(Click-target data)
_____
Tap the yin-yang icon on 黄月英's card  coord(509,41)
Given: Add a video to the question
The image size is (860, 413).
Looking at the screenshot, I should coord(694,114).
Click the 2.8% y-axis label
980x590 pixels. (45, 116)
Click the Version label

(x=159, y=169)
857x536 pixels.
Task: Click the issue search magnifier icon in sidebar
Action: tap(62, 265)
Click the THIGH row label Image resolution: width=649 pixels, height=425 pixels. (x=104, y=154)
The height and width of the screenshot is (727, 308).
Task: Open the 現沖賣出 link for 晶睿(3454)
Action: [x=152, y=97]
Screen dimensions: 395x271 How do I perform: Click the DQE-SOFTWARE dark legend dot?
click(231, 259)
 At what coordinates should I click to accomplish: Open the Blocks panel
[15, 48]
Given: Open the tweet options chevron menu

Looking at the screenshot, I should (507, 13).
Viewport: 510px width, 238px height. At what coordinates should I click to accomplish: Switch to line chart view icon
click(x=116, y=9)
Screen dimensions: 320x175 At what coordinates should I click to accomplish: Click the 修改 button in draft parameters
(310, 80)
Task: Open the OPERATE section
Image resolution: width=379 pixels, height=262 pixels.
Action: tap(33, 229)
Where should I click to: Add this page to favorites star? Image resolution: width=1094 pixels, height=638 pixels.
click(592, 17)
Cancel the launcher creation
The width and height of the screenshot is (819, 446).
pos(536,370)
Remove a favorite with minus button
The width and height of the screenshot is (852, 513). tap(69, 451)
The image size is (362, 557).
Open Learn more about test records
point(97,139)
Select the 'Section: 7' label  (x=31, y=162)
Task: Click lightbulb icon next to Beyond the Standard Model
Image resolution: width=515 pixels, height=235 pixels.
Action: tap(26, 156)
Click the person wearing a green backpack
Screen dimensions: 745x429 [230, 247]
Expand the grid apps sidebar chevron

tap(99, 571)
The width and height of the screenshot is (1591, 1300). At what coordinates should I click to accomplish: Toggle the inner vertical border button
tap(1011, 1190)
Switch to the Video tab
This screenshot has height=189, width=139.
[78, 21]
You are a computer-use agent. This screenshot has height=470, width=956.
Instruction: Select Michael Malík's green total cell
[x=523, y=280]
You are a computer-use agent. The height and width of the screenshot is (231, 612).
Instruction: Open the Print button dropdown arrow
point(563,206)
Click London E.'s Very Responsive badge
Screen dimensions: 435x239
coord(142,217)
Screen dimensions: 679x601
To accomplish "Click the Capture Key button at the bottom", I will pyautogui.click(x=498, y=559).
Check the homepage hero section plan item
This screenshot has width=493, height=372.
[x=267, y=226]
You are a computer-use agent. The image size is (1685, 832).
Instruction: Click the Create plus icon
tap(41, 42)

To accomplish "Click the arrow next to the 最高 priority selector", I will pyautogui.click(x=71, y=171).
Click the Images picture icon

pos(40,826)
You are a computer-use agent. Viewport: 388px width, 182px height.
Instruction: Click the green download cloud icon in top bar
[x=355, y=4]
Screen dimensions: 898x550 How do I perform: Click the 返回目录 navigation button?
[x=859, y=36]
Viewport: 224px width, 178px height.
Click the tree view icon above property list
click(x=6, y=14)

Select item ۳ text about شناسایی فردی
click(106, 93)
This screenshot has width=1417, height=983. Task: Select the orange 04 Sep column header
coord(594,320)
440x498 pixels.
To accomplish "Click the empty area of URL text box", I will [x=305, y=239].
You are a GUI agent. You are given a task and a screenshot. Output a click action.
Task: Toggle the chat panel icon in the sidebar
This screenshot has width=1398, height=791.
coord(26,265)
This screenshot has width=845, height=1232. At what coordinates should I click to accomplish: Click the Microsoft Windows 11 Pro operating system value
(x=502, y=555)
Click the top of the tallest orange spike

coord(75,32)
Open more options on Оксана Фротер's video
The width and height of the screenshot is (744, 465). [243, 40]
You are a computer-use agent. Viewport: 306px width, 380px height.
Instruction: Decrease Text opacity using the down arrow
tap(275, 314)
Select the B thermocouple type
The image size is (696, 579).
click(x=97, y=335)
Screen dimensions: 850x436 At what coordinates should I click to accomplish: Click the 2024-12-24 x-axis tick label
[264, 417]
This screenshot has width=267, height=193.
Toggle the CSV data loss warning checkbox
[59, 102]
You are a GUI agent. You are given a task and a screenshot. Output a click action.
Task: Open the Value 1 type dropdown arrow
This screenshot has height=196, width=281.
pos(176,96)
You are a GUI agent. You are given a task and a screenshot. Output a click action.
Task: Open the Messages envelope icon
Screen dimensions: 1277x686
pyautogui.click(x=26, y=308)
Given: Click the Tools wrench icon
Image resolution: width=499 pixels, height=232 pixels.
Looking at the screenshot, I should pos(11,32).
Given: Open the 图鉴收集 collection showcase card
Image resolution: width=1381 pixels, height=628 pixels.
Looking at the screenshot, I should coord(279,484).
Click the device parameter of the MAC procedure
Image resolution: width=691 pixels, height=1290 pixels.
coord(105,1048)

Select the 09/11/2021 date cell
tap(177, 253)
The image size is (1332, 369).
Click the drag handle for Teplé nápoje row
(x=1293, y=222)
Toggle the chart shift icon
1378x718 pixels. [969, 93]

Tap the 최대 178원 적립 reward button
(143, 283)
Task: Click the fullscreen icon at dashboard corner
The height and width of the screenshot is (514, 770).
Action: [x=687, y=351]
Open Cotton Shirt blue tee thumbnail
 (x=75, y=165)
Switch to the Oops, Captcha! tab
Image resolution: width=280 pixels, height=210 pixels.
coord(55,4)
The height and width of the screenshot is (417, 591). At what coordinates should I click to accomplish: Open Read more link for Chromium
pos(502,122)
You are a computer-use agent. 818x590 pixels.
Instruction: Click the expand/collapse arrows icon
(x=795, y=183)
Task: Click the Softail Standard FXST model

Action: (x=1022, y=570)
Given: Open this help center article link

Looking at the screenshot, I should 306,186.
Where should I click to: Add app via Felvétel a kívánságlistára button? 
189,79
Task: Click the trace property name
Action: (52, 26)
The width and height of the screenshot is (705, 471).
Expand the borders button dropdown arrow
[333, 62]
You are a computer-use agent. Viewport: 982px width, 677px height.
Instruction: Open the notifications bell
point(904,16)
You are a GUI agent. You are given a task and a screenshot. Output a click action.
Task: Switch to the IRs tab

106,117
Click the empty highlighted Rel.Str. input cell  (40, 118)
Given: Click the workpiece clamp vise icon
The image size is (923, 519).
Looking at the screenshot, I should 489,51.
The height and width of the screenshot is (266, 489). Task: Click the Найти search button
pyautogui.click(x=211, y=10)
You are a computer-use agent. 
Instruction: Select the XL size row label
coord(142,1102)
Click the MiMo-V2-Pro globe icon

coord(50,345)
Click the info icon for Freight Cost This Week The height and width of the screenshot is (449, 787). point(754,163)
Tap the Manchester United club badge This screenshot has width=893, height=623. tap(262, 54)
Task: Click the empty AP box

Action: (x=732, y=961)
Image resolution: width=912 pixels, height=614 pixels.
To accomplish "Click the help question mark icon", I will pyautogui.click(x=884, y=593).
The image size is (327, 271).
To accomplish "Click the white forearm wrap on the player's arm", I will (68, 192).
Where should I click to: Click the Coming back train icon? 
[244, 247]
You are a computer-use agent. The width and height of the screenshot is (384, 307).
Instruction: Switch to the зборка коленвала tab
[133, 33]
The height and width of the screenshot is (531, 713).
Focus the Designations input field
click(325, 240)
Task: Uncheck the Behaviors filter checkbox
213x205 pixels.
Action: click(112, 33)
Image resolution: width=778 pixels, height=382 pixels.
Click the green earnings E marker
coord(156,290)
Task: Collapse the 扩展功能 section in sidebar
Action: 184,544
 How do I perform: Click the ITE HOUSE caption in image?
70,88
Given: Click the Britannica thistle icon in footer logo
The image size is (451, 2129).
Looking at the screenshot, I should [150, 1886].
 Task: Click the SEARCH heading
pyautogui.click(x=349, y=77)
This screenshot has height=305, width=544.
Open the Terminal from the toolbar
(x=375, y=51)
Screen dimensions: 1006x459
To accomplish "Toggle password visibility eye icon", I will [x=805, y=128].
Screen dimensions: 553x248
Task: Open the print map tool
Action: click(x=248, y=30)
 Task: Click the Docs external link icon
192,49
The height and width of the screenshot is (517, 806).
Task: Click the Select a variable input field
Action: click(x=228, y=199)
_____
● **Work to do**: Pull out every line of the entries that contains the string "point", treating uppercase and lowercase letters as different.

● **Answer below**:
point(97,139)
point(563,206)
point(904,16)
Click the info icon for Freight Cost This Week The height and width of the screenshot is (449, 787). point(754,163)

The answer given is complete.